(Beginning of Given records)
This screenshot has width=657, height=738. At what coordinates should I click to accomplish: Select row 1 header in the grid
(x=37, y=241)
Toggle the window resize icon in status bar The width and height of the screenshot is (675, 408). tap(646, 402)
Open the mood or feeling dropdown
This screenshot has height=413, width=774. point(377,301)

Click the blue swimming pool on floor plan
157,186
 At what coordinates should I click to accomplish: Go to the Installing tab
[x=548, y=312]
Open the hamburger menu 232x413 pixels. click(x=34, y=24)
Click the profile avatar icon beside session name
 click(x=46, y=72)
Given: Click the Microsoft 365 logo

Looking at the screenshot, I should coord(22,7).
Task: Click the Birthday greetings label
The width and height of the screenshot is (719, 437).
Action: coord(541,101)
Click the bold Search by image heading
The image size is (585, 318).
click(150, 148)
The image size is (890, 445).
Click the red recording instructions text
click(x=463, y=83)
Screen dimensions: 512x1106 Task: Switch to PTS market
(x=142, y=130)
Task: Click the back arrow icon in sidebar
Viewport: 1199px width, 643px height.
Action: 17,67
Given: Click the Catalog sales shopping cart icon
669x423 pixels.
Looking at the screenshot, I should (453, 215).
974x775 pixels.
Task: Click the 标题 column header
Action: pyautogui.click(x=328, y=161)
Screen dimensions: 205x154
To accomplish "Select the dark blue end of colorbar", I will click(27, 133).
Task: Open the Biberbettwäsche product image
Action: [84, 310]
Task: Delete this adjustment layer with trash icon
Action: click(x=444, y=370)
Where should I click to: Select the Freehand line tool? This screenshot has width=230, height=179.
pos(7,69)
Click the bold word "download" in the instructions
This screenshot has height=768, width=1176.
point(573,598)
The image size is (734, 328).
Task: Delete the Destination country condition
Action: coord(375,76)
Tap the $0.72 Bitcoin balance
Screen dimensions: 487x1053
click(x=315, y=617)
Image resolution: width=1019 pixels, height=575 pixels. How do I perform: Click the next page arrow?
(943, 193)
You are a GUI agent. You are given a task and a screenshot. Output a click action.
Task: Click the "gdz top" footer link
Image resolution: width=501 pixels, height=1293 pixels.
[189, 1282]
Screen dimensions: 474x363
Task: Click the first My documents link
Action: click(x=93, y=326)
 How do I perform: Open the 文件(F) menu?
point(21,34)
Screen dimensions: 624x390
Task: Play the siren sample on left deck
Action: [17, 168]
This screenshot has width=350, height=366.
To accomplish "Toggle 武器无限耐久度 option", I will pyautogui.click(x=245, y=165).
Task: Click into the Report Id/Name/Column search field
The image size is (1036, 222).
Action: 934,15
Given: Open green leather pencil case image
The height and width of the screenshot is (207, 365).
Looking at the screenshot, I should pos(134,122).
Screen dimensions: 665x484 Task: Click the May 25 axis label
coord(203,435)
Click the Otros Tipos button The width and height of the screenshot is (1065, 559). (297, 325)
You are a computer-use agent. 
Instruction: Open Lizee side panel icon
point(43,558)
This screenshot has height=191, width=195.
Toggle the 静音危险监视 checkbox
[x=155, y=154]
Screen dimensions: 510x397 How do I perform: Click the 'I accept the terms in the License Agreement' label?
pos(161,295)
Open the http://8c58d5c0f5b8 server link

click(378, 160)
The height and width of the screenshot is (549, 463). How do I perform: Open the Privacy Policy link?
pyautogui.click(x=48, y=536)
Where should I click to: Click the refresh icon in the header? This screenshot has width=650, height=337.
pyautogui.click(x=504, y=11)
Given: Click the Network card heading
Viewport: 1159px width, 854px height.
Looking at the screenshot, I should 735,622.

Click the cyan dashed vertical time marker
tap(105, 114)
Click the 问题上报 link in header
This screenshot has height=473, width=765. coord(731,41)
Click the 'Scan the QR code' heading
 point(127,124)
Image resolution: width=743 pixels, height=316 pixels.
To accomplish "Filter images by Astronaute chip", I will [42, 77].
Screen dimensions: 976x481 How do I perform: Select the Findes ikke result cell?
(End of Given records)
• _Task item_:
Please give back only the lines between the first line of the entries and the line with "Toggle the window", both ends included, word for word.

• _Answer below_:
This screenshot has width=657, height=738. At what coordinates should I click to accomplish: Select row 1 header in the grid
(x=37, y=241)
Toggle the window resize icon in status bar The width and height of the screenshot is (675, 408). tap(646, 402)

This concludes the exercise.